5.3 Setting up Three Stars on a Circle

Although our code is written so as to function for an arbitrary number of particles, we initialize only three particles at the beginning of leapfrog2.C. This can be easily changed to a larger number of particles in different configurations. A few chapters later we will see how to read in an arbitrary $N$-body configuration.

It was Bob who was curious to see what happened when we place three stars equally spaced along a circle. After he had coded up the two-body leapfrog, which showed him how stable a two-body orbit of two particles was, he asked Alice whether a three body configuration would be equally stable. She said it wouldn't, and they all agreed that it would be fun to see for themselves. For simplicity, they gave all particles the same mass m = 1.

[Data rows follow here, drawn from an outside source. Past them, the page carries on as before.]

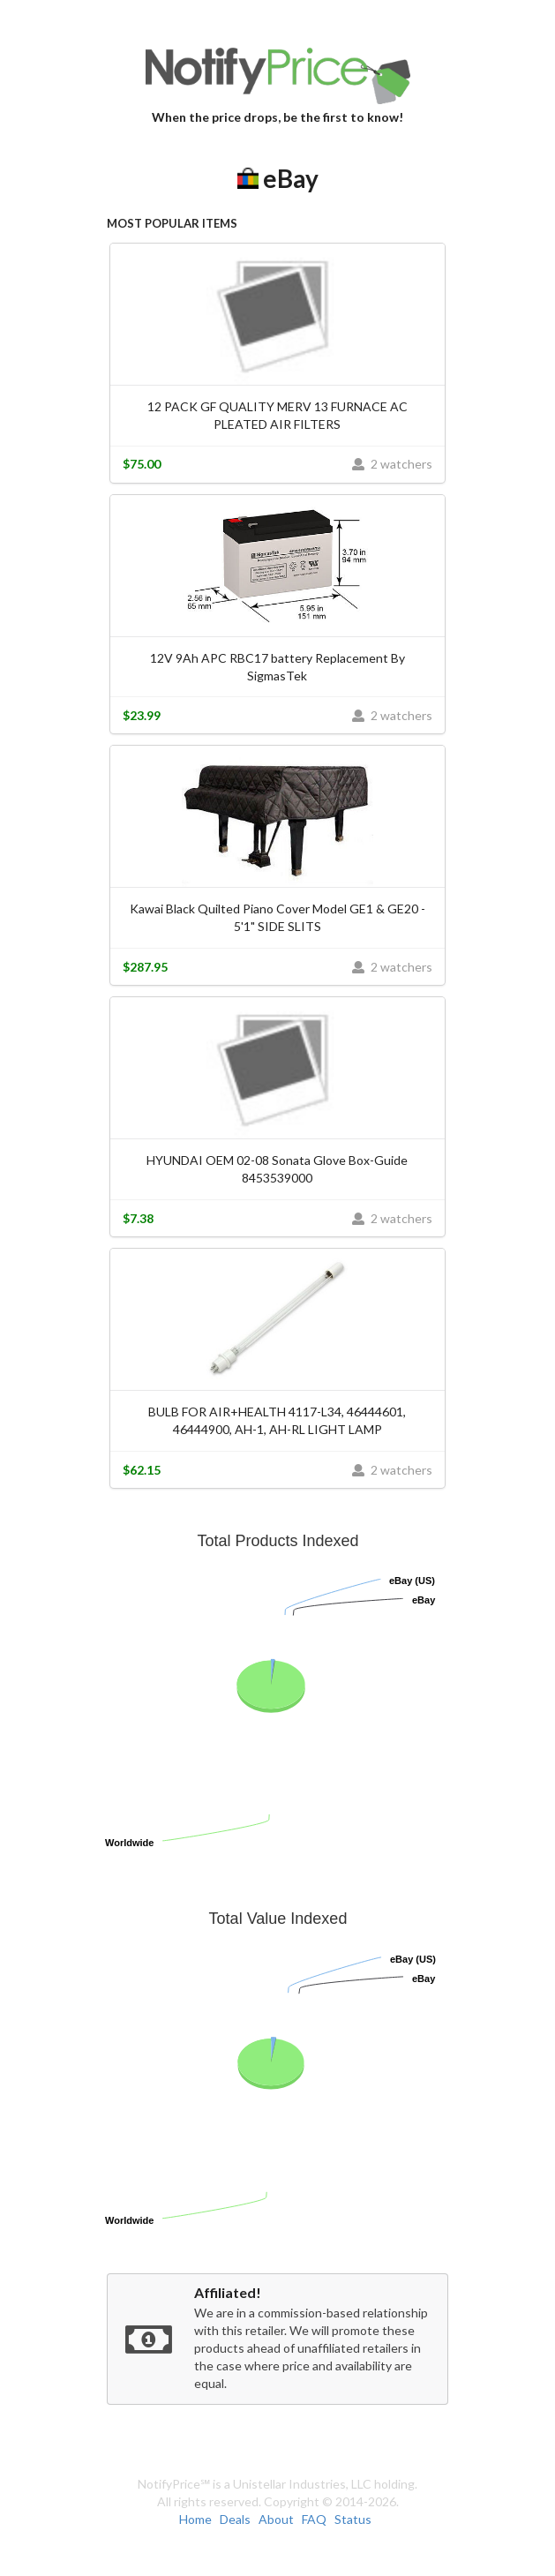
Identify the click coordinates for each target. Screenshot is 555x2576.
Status (352, 2519)
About (276, 2519)
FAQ (314, 2519)
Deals (235, 2519)
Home (195, 2519)
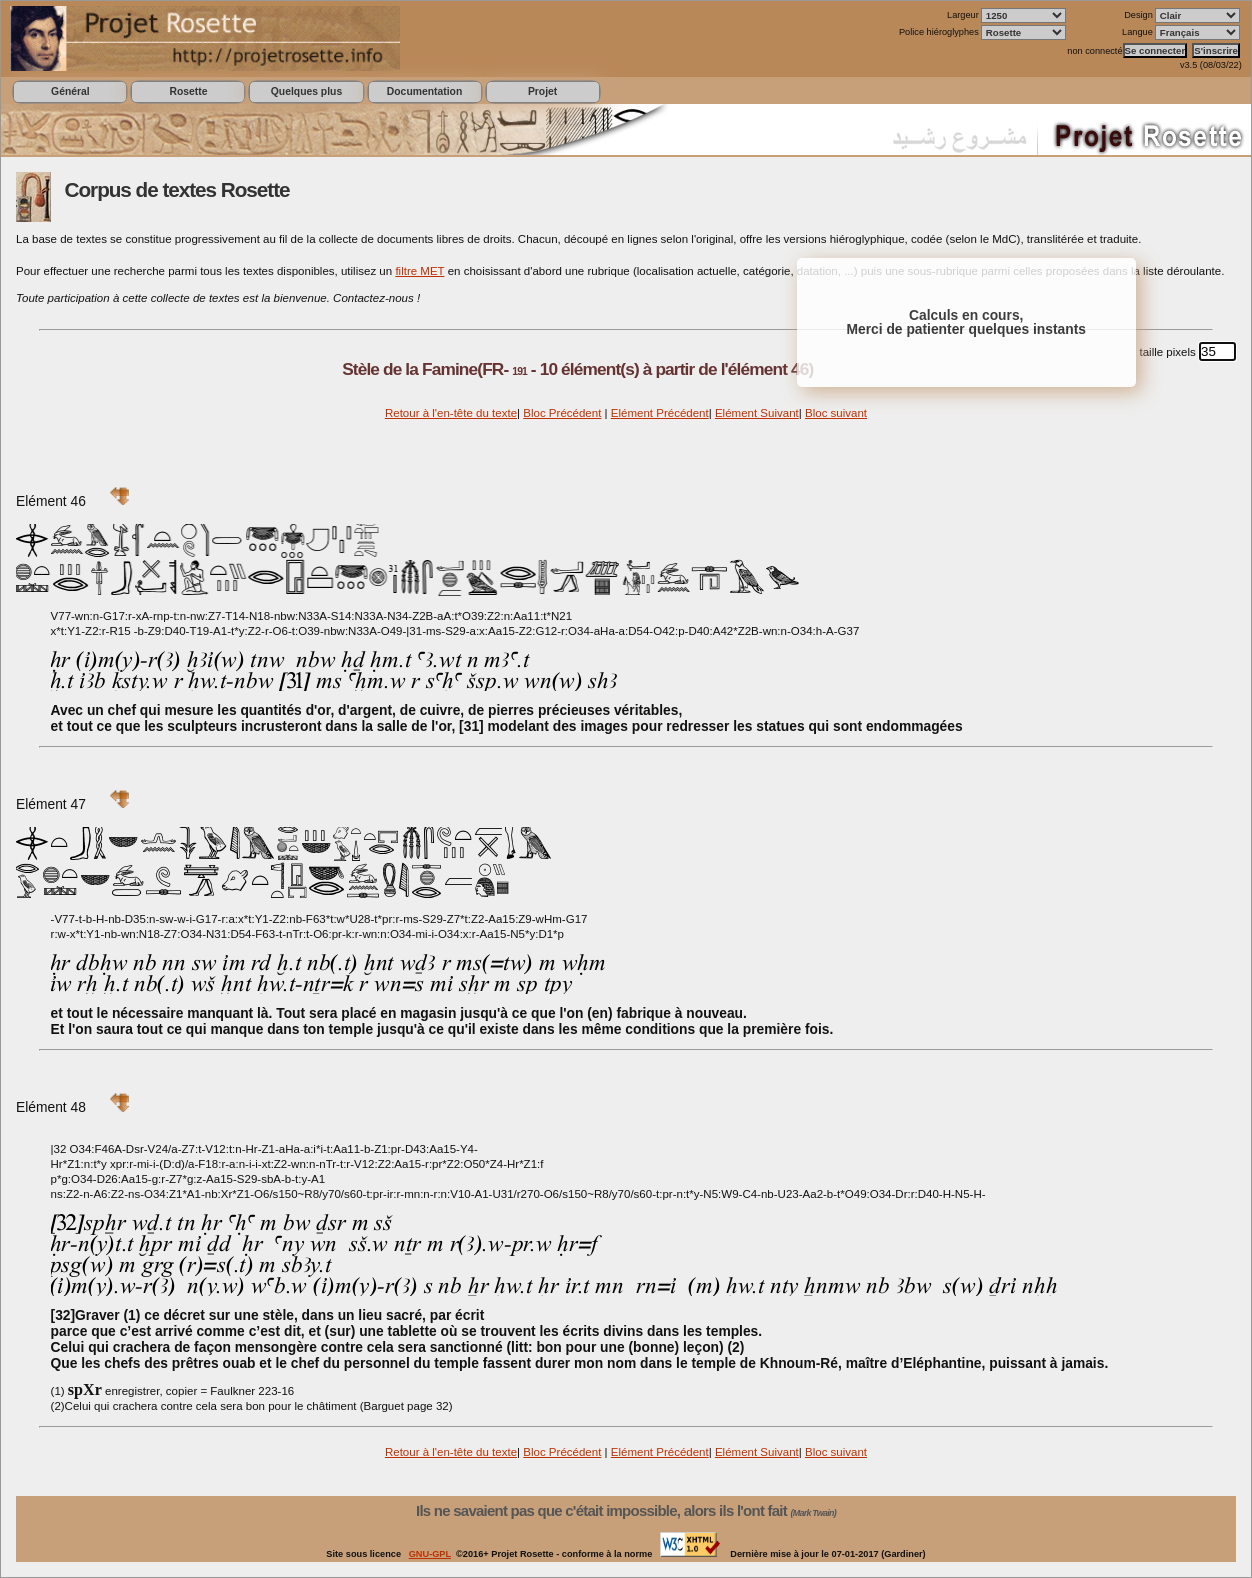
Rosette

Anticipating that the instability might take some time to develop, they decided to add one other input option, besides the time step dt, namely the total duration of the run t_end, as we can see in the code. Directly below that request, we see how they spaced the three stars around the unit circle. The first star was chosen to reside at distance unity along the positive $x$ axis, implying a position vector ${\bf r}= \{1,0,0\}$. With the condition that the motion takes place in the $\{x,y\}$ plane, the position of the other two stars is then fixed, as shown.

Following the position assignments, the accelerations are calculated. As we saw before, we have to spin the wheels of the gravitational acceleration module once, before we can safely enter the main integration loop. As far as the code is concerned, there is no surprise here, given that we already figured out the overall structure in the two-body case. The only thing new, apart from the use of two-dimensional arrays, is the double loop over all particles in the system. The outer loop once visits each particle $i$, while the inner loop visits only those particles $j$ for which $j>i$. At the end of the loop the accelerations of particles $i$ and $j$ on each other are calculated. The reason to avoid $j=i$ is that the particles show no self-attraction. The reason to skip $j<i$ is a matter of efficiency: once we have calculated the intermediate quantities needed to calculate a[j][k], the acceleration of particle $j$ caused by the gravitational attraction of particle $i$, we may as well calculate a[j][k] on the spot, which is the acceleration of particle $i$ caused by the gravitational attraction of particle $j$. In our equal-mass case the two are in fact equal in magnitude and opposite in sign, but in the more general case where the two masses are unequal, we would introduce a mass array, and write:

                a[i][k] += m[j] * rji[k] / r3;
                a[j][k] -= m[i] * rji[k] / r3;

The next group of lines employs a shortcut in order to determine the initial velocities of the three particles. Since an $N$-body system is governed by second order differential equations, we have to supply positions and velocities for all particles as initial conditions before we can start to solve the equations of motion, which give us the accelerations. In order to guarantee that our three stars start off on a circular motion, we use the fact that the centrifugal acceleration in a uniform circular orbit is given by $v^2/r$. Since the gravitational centripetal acceleration has to balance the centrifugal acceleration, we can solve for $v$, the magnitude of the velocity, once we know $a$, the magnitude of the gravitational acceleration, a quantity that is equal by symmetry for all three particles, as is $v$ and $r$. We find $v = \sqrt{ar}$.

In our case, the magnitude of the position of each star was chosen to be unity. Therefore, the magnitude of the velocities are $v = \sqrt{a}$. The direction of the velocity of the first particle is chosen to lie along the positive $y$ axis. This choice determines the other two velocities v[1][] and v[2][] by successive rotations over 120 degrees, or $2 \pi / 3$ (by the way, while it is nice to let the computer do all the calculating, it is not difficult to derive with pen and paper that in our case $a = 1\sqrt{3}$ and thus $v = 3^{-1/4}$).

The rest of the code is again a straightforward generalization of the two-body case. Like we did before, we compute the total energy before and after the full orbit integration. Note that we could have folded the calculation of the potential energy in with the calculation of the initial accelerations. Doing so would make the program somewhat shorter, but it would make the logical structure less easy to understand. There would be no gain in overall efficiency either, since almost all the compute happens in the for loop which gets traversed thousands or more times. In comparison, what happens only once before and after the orbit integration can be as inefficient as we want and still not affect the total running time significantly.